China Electronics Corporation Gold Trust Research Institute Architecture Engineering Laboratory

Director Li Haibin

Exploration of Chaos Engineering Drill Scenarios

To systematically simulate potential failures that may occur in real scenarios and address the pain points of selecting complex failure combinations in the context of full-stack and domain technology innovation, the chaos engineering platform product can explore the following targeted areas in terms of technical capabilities, practical methodologies, and fault design.

1. In terms of technical capabilities. The chaos engineering platform should possess fault simulation capabilities across IaaS, PaaS, and SaaS system levels and further complete the integration and construction of the service support layer. For example, by introducing modules for full-process pressure testing management, visual monitoring capabilities, and automated chaos testing, the product’s functionality can be enriched. It should support architecture selection, full-link pressure testing, chaos engineering testing, and operational red-blue confrontation drills as four key business scenarios. Additionally, it should implement automated chaos engineering technologies to provide industry clients with a more complete intelligent platform.

2. In terms of chaos engineering practical methodologies. Mature procedural systems should guide the implementation process of chaos engineering, covering the division of labor and responsibilities among multiple professional departments such as testing, development, architecture, requirements, and operations. Throughout the implementation of chaos engineering testing, China Electronics Corporation Gold Trust has summarized a seven-step method for chaos implementation, including goal determination, steady-state indicator formulation, fault design, process orchestration, experiment execution, result analysis, and repair verification. This seven-step method runs through the entire process, ensuring high efficiency and order during implementation. The most critical step in the seven-step method is the “fault design” phase, which determines which fault cases we will test, the order of priority, and the steps of the testing method.
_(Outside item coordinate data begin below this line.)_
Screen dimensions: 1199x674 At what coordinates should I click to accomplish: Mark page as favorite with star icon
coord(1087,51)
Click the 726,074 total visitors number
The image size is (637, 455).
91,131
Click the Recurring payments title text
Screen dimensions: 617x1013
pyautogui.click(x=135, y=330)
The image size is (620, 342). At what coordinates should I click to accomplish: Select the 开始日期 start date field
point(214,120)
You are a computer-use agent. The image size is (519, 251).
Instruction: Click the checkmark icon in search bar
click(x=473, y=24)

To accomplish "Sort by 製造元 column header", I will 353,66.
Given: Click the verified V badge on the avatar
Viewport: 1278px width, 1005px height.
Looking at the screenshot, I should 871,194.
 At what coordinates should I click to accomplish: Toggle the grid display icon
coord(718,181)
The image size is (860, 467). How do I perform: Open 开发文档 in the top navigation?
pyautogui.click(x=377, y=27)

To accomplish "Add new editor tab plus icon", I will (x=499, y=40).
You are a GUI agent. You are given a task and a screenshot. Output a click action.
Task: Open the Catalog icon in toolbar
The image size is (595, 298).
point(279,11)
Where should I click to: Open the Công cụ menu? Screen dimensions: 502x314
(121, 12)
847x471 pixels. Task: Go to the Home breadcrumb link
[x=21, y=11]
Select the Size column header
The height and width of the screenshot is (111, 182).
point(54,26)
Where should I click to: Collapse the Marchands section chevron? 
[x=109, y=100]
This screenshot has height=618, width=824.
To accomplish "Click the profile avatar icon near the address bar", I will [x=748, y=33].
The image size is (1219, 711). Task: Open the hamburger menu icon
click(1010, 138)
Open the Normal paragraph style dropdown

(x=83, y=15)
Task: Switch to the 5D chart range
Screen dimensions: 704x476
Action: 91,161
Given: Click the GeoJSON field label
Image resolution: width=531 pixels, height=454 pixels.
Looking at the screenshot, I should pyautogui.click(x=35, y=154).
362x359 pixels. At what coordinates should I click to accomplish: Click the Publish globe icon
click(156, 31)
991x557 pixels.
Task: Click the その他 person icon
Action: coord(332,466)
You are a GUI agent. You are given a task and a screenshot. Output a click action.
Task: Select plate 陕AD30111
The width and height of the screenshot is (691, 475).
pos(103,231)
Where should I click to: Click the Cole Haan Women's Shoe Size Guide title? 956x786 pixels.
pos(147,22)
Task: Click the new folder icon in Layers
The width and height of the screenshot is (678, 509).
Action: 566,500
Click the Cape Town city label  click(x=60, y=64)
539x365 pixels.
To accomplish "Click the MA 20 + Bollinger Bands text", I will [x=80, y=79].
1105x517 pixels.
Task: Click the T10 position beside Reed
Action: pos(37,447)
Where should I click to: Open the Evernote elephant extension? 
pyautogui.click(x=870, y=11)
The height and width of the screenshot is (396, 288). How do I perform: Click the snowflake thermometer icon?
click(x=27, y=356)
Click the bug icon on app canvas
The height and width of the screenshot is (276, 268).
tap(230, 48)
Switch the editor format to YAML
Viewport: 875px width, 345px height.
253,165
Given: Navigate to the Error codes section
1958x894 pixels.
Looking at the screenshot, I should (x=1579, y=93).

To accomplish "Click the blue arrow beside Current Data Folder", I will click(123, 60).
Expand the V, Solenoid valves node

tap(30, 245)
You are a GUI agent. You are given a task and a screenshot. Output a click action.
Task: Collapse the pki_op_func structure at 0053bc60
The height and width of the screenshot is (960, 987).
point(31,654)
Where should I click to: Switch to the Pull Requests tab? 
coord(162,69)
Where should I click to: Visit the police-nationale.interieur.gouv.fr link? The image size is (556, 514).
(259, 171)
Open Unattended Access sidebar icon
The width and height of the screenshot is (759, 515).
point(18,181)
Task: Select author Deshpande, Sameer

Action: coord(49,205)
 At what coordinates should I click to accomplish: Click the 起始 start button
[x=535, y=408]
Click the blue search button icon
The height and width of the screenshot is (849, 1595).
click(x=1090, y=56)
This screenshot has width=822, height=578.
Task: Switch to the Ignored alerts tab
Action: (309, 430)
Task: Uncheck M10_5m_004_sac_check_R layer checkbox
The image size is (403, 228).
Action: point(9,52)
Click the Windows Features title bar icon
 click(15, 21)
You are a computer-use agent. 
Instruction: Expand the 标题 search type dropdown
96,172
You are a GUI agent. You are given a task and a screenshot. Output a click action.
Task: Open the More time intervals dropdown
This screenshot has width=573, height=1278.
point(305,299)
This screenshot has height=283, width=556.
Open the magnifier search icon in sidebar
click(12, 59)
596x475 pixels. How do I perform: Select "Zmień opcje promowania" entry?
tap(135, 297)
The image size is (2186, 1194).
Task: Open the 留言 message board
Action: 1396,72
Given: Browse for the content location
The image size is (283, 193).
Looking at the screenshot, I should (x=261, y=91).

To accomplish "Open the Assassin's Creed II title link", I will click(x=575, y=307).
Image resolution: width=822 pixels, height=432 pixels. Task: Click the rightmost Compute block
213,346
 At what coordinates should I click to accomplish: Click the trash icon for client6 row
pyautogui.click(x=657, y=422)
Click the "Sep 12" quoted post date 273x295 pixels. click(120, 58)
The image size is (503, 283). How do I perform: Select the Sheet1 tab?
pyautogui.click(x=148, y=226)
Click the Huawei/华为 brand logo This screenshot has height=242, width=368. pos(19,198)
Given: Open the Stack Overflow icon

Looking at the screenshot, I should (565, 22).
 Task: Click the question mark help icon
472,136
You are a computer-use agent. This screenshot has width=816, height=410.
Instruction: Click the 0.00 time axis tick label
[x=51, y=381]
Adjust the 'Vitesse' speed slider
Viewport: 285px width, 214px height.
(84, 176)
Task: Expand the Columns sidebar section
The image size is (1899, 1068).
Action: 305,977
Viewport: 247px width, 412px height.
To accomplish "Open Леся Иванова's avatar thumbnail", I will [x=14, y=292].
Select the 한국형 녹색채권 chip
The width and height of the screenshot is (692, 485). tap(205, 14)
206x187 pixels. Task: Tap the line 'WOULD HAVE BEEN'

3. In terms of fault design. A complete framework is needed to guide scenario excavation and fault design. Based on years of practical experience, China Electronics Corporation Gold Trust has developed a fault design guide, introducing the FMEA concept to guide the evaluation of risk priorities for specific systems and scenarios. By combining chaos engineering standard use cases and evaluation systems from the financial sector, the implementation of chaos engineering can start without beginning from scratch, significantly lowering the implementation threshold and allowing for the customized design of fault scenarios for specific systems while discovering more system risk hazards with fewer fault scenarios.

Typical Case

Taking the new mobile banking project of a bank in South China as an example, we specifically analyze how to implement chaos engineering experiments targeting the distributed core business system of the bank—how to set goals, design faults, execute effectively, monitor indicators, and evaluate effects.

1. Project Overview.The personal mobile banking system of a bank in South China was planned and constructed in 2012, based on a “traditional monolithic architecture.” The mobile banking system supports basic functions such as account management, loans, investment, and customer service capabilities. Facing the growth of customer volume, rapidly changing diversified customer demands, and security issues related to innovation, the bank decided to launch the construction of a new generation mobile banking system in 2023. The new system is based on a full-stack innovative financial transaction cloud foundation and is deployed in a K8s container cloud environment. The mobile banking system is an important customer-facing system, which requires higher stability. Therefore, before going live, chaos engineering is used to ensure and enhance the stability capabilities of the mobile banking system by validating and improving the system’s resilience through high availability testing during the testing phase, verifying the rationality of container orchestration, and ensuring a smooth launch of the new mobile banking system.

2. Implementation Plan.The system testing mainly adopts a two-step approach.

(1) Platform Construction, where the main task is to establish a systematic process for chaos testing to accumulate experience for system launch. A chaos engineering testing system is built to simulate various faults and write fault testing cases for scenario adaptation. The chaos engineering platform constructed in this project covers fault injection across infrastructure, platform, and application layers while achieving visual display of the testing process and results. The platform deployment architecture is shown in the figure.

Figure Platform Deployment Architecture

The platform mainly consists of a basic management module and functional modules. The basic management module includes environment management, system management, event management, etc., covering machine management, application management, deployment unit management, K8s cluster management, user management, permission management, role management, menu management, system resource experimental events, and application experimental event management sub-modules. The functional modules include testing management, drill management, etc. The testing management module supports the management and orchestration of testing plans, supports pressure testing scripts, regular experimental scenarios, experimental task execution queues, pressure machine resources, monitoring and tracking, viewing experimental report information, statistical analysis of testing scenario information, concurrent experimental monitoring, observability and full-process pressure testing management, automated fault design, and experimental case generation, as well as automated experimental report generation.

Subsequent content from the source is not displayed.